Exercise directions
Keeping every word and mark, copy all of the data.

Saved entries
··········

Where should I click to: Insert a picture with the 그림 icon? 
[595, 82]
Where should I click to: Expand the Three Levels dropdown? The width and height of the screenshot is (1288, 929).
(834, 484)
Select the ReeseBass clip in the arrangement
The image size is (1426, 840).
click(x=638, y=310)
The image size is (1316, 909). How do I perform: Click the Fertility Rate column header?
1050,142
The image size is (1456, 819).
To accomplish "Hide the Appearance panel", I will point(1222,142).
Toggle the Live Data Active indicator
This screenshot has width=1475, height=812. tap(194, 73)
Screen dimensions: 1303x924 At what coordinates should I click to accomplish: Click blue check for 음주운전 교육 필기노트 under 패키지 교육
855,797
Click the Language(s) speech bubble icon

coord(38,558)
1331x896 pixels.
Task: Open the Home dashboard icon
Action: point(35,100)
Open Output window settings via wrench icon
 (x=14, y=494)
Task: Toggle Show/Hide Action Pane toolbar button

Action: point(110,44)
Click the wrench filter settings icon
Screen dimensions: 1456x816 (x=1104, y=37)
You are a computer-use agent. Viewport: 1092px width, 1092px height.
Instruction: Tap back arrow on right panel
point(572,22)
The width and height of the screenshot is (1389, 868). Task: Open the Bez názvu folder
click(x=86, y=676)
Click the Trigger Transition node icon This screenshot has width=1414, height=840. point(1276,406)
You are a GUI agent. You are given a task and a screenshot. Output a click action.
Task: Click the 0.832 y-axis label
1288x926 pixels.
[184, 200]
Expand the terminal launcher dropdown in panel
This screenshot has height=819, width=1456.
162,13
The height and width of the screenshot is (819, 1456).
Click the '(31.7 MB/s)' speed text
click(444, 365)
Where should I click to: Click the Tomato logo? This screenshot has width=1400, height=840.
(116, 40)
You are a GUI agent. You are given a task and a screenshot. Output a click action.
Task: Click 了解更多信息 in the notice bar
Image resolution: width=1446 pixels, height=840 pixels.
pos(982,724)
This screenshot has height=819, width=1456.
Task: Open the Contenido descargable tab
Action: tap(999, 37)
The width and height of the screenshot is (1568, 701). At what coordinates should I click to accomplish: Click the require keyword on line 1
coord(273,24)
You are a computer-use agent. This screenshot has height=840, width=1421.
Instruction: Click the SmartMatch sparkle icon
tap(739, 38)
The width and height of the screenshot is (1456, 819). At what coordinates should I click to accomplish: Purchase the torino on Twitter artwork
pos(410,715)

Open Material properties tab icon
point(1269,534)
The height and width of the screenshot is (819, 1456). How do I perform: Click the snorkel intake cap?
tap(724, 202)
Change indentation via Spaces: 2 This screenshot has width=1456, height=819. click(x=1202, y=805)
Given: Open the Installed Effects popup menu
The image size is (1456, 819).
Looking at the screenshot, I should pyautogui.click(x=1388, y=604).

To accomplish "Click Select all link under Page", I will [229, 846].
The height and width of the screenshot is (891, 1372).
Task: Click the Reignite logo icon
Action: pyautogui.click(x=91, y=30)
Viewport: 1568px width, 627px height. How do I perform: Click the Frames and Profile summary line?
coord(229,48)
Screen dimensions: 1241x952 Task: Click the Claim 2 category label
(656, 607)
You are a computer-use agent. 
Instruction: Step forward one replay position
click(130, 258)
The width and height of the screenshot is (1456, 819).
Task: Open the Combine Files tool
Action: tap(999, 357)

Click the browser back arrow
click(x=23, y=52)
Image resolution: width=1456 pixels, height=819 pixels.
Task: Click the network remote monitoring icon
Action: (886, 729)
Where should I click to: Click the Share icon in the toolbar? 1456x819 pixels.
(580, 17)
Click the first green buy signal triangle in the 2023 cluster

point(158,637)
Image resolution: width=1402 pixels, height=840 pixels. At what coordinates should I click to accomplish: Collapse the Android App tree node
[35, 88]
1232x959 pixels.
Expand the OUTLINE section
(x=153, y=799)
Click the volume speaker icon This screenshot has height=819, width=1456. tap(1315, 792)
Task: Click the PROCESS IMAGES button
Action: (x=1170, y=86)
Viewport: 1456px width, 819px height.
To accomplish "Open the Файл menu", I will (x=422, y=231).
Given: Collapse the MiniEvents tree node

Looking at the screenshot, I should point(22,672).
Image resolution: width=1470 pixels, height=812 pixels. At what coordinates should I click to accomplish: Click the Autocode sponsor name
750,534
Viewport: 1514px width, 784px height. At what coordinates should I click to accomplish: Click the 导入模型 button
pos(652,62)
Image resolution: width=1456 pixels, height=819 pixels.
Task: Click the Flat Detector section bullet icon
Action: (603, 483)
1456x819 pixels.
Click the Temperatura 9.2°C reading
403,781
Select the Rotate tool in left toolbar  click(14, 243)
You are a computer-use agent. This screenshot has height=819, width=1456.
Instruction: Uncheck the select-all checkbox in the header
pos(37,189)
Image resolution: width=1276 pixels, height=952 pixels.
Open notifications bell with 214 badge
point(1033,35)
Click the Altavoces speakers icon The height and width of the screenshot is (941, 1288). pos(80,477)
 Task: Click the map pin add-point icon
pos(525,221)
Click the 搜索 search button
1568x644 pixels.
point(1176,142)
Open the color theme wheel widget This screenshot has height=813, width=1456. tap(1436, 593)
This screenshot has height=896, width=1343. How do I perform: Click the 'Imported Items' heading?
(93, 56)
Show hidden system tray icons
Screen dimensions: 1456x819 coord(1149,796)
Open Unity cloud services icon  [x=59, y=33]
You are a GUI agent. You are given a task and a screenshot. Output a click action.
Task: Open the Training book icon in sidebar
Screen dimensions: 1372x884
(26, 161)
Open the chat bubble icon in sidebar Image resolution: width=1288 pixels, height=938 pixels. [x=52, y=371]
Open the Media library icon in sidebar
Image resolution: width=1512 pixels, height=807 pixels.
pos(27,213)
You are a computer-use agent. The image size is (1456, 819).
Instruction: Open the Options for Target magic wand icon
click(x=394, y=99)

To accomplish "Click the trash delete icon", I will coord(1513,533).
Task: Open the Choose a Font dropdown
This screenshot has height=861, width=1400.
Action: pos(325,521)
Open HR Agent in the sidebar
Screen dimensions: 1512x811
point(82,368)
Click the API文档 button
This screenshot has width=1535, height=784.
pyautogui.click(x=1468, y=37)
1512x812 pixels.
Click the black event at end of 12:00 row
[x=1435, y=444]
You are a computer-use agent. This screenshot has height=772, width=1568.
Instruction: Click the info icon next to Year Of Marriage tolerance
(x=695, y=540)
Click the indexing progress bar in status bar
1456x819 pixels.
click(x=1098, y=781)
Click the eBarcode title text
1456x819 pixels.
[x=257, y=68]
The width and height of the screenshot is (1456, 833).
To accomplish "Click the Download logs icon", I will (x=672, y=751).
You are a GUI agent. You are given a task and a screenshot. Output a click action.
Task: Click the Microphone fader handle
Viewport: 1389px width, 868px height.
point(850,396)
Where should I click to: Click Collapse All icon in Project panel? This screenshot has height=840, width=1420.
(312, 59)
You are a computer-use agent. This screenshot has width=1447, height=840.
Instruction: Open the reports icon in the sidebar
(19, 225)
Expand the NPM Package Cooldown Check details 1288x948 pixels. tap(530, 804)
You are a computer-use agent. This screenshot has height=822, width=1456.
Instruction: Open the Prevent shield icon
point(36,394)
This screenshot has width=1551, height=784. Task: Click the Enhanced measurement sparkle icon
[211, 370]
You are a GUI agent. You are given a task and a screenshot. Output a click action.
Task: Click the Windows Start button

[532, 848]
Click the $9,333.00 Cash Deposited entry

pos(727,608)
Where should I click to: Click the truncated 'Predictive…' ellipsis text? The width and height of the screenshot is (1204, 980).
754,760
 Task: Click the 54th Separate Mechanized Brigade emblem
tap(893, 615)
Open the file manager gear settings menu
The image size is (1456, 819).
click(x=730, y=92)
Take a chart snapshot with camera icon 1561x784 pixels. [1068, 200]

··········

Task answer
Where should I click to: Insert a picture with the 그림 icon? 
[595, 82]
Where should I click to: Expand the Three Levels dropdown? The width and height of the screenshot is (1288, 929).
(834, 484)
Select the ReeseBass clip in the arrangement
The image size is (1426, 840).
click(x=638, y=310)
The image size is (1316, 909). How do I perform: Click the Fertility Rate column header?
1050,142
The image size is (1456, 819).
To accomplish "Hide the Appearance panel", I will point(1222,142).
Toggle the Live Data Active indicator
This screenshot has width=1475, height=812. tap(194, 73)
Screen dimensions: 1303x924 At what coordinates should I click to accomplish: Click blue check for 음주운전 교육 필기노트 under 패키지 교육
855,797
Click the Language(s) speech bubble icon

coord(38,558)
1331x896 pixels.
Task: Open the Home dashboard icon
Action: point(35,100)
Open Output window settings via wrench icon
 (x=14, y=494)
Task: Toggle Show/Hide Action Pane toolbar button

Action: point(110,44)
Click the wrench filter settings icon
Screen dimensions: 1456x816 (x=1104, y=37)
You are a computer-use agent. Viewport: 1092px width, 1092px height.
Instruction: Tap back arrow on right panel
point(572,22)
The width and height of the screenshot is (1389, 868). Task: Open the Bez názvu folder
click(x=86, y=676)
Click the Trigger Transition node icon This screenshot has width=1414, height=840. point(1276,406)
You are a GUI agent. You are given a task and a screenshot. Output a click action.
Task: Click the 0.832 y-axis label
1288x926 pixels.
[184, 200]
Expand the terminal launcher dropdown in panel
This screenshot has height=819, width=1456.
162,13
The height and width of the screenshot is (819, 1456).
Click the '(31.7 MB/s)' speed text
click(444, 365)
Where should I click to: Click the Tomato logo? This screenshot has width=1400, height=840.
(116, 40)
You are a GUI agent. You are given a task and a screenshot. Output a click action.
Task: Click 了解更多信息 in the notice bar
Image resolution: width=1446 pixels, height=840 pixels.
pos(982,724)
This screenshot has height=819, width=1456.
Task: Open the Contenido descargable tab
Action: tap(999, 37)
The width and height of the screenshot is (1568, 701). At what coordinates should I click to accomplish: Click the require keyword on line 1
coord(273,24)
You are a computer-use agent. This screenshot has height=840, width=1421.
Instruction: Click the SmartMatch sparkle icon
tap(739, 38)
The width and height of the screenshot is (1456, 819). At what coordinates should I click to accomplish: Purchase the torino on Twitter artwork
pos(410,715)

Open Material properties tab icon
point(1269,534)
The height and width of the screenshot is (819, 1456). How do I perform: Click the snorkel intake cap?
tap(724, 202)
Change indentation via Spaces: 2 This screenshot has width=1456, height=819. click(x=1202, y=805)
Given: Open the Installed Effects popup menu
The image size is (1456, 819).
Looking at the screenshot, I should pyautogui.click(x=1388, y=604).

To accomplish "Click Select all link under Page", I will [229, 846].
The height and width of the screenshot is (891, 1372).
Task: Click the Reignite logo icon
Action: pyautogui.click(x=91, y=30)
Viewport: 1568px width, 627px height. How do I perform: Click the Frames and Profile summary line?
coord(229,48)
Screen dimensions: 1241x952 Task: Click the Claim 2 category label
(656, 607)
You are a computer-use agent. 
Instruction: Step forward one replay position
click(130, 258)
The width and height of the screenshot is (1456, 819).
Task: Open the Combine Files tool
Action: tap(999, 357)

Click the browser back arrow
click(x=23, y=52)
Image resolution: width=1456 pixels, height=819 pixels.
Task: Click the network remote monitoring icon
Action: (886, 729)
Where should I click to: Click the Share icon in the toolbar? 1456x819 pixels.
(580, 17)
Click the first green buy signal triangle in the 2023 cluster

point(158,637)
Image resolution: width=1402 pixels, height=840 pixels. At what coordinates should I click to accomplish: Collapse the Android App tree node
[35, 88]
1232x959 pixels.
Expand the OUTLINE section
(x=153, y=799)
Click the volume speaker icon This screenshot has height=819, width=1456. tap(1315, 792)
Task: Click the PROCESS IMAGES button
Action: (x=1170, y=86)
Viewport: 1456px width, 819px height.
To accomplish "Open the Файл menu", I will (x=422, y=231).
Given: Collapse the MiniEvents tree node

Looking at the screenshot, I should point(22,672).
Image resolution: width=1470 pixels, height=812 pixels. At what coordinates should I click to accomplish: Click the Autocode sponsor name
750,534
Viewport: 1514px width, 784px height. At what coordinates should I click to accomplish: Click the 导入模型 button
pos(652,62)
Image resolution: width=1456 pixels, height=819 pixels.
Task: Click the Flat Detector section bullet icon
Action: (603, 483)
1456x819 pixels.
Click the Temperatura 9.2°C reading
403,781
Select the Rotate tool in left toolbar  click(14, 243)
You are a computer-use agent. This screenshot has height=819, width=1456.
Instruction: Uncheck the select-all checkbox in the header
pos(37,189)
Image resolution: width=1276 pixels, height=952 pixels.
Open notifications bell with 214 badge
point(1033,35)
Click the Altavoces speakers icon The height and width of the screenshot is (941, 1288). pos(80,477)
 Task: Click the map pin add-point icon
pos(525,221)
Click the 搜索 search button
1568x644 pixels.
point(1176,142)
Open the color theme wheel widget This screenshot has height=813, width=1456. tap(1436, 593)
This screenshot has height=896, width=1343. How do I perform: Click the 'Imported Items' heading?
(93, 56)
Show hidden system tray icons
Screen dimensions: 1456x819 coord(1149,796)
Open Unity cloud services icon  [x=59, y=33]
You are a GUI agent. You are given a task and a screenshot. Output a click action.
Task: Open the Training book icon in sidebar
Screen dimensions: 1372x884
(26, 161)
Open the chat bubble icon in sidebar Image resolution: width=1288 pixels, height=938 pixels. [x=52, y=371]
Open the Media library icon in sidebar
Image resolution: width=1512 pixels, height=807 pixels.
pos(27,213)
You are a computer-use agent. The image size is (1456, 819).
Instruction: Open the Options for Target magic wand icon
click(x=394, y=99)

To accomplish "Click the trash delete icon", I will coord(1513,533).
Task: Open the Choose a Font dropdown
This screenshot has height=861, width=1400.
Action: pos(325,521)
Open HR Agent in the sidebar
Screen dimensions: 1512x811
point(82,368)
Click the API文档 button
This screenshot has width=1535, height=784.
pyautogui.click(x=1468, y=37)
1512x812 pixels.
Click the black event at end of 12:00 row
[x=1435, y=444]
You are a computer-use agent. This screenshot has height=772, width=1568.
Instruction: Click the info icon next to Year Of Marriage tolerance
(x=695, y=540)
Click the indexing progress bar in status bar
1456x819 pixels.
click(x=1098, y=781)
Click the eBarcode title text
1456x819 pixels.
[x=257, y=68]
The width and height of the screenshot is (1456, 833).
To accomplish "Click the Download logs icon", I will (x=672, y=751).
You are a GUI agent. You are given a task and a screenshot. Output a click action.
Task: Click the Microphone fader handle
Viewport: 1389px width, 868px height.
point(850,396)
Where should I click to: Click Collapse All icon in Project panel? This screenshot has height=840, width=1420.
(312, 59)
You are a computer-use agent. This screenshot has width=1447, height=840.
Instruction: Open the reports icon in the sidebar
(19, 225)
Expand the NPM Package Cooldown Check details 1288x948 pixels. tap(530, 804)
You are a computer-use agent. This screenshot has height=822, width=1456.
Instruction: Open the Prevent shield icon
point(36,394)
This screenshot has width=1551, height=784. Task: Click the Enhanced measurement sparkle icon
[211, 370]
You are a GUI agent. You are given a task and a screenshot. Output a click action.
Task: Click the Windows Start button

[532, 848]
Click the $9,333.00 Cash Deposited entry

pos(727,608)
Where should I click to: Click the truncated 'Predictive…' ellipsis text? The width and height of the screenshot is (1204, 980).
754,760
 Task: Click the 54th Separate Mechanized Brigade emblem
tap(893, 615)
Open the file manager gear settings menu
The image size is (1456, 819).
click(x=730, y=92)
Take a chart snapshot with camera icon 1561x784 pixels. [1068, 200]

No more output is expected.